The lighting design, by Jeff Bruckerhoff, making his Washington Ballet debut, enhanced the work without overpowering it. Although the colors changed from blue to desert rose to purplish gray to peachy gold, the transitions did not distract in any way from the dancing. When snow began to pour down and lightly smack the stage, the magic simply heightened. The snow could have been an annoying and unnecessary prop, but in “Wunderland” the snow actually added to the choreography. Like the title suggests, “Wunderland” became a winter wonderland, and the dancers became figures in a snowglobe. Bruckerhoff’s lighting superbly highlighted the falling precipitation, giving the snow a yellow-greenish hue that made it appear like lighting bugs zipping through space. The lighting also perfectly showed the nautilus shell swirls of snow made by the dancers’ feet.
The audience went completely wild for “Wunderland,” and Liang took the stage for a bow looking very pleased. One audience member whispered that she could hardly breathe the entire time, and I concur that “Wunderland” was totally intriguing. I’ll be eagerly looking forward to more new works from Liang.

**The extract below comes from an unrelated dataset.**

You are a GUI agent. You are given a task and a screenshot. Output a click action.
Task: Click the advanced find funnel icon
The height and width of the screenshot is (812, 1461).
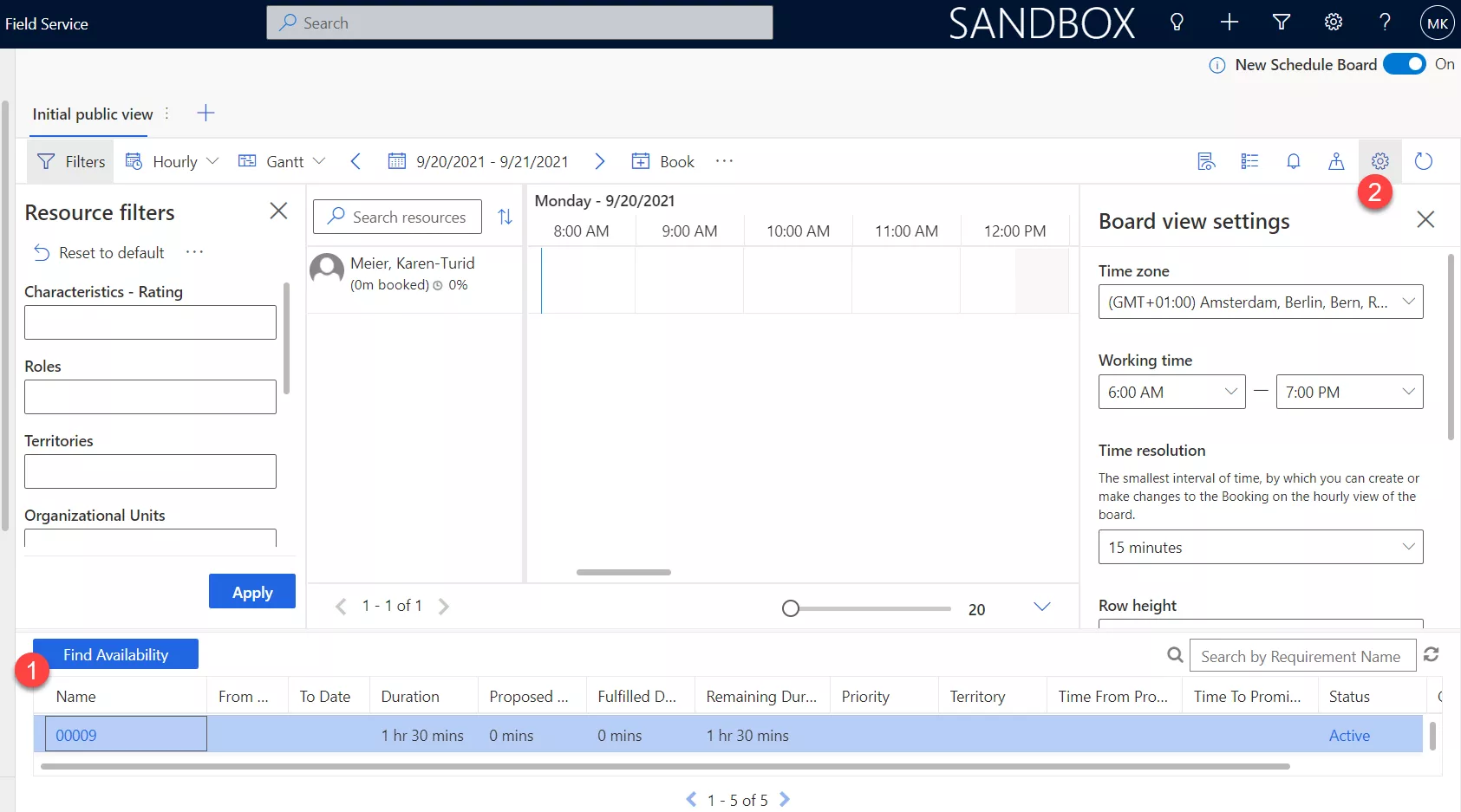[1281, 23]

The Washington Ballet closed its “past FORWARD” program with Webre’s handsome “Juanita y Alicia,” which draws upon Webre’s experiences growing up in Cuba. The highlight of “Juanita y Alicia” was not the dancing but the live Cuban music performed by Sin Miedo. Although the band was cramped in a corner, their sound boomed forth, and one couldn’t help but be swayed by the rhythms. Both the band and the dancers wore white. The set design by Holly Highfill, a backdrop consisting of a huge, highly-stylized family portrait, contributed to the personal nature of the work.
While details of the family relationships in the piece remained fuzzy and the story was rather incoherent, the dancing was light and enjoyable. The summer heat, the carefree games of childhood, the flirty dance parties, and the warmth of the love of the family’s matriarchs all vividly came to life. Overall, however, “Juanita y Alicia” left a vacancy in the heart due to a performance that demonstrated more surface joys than depth.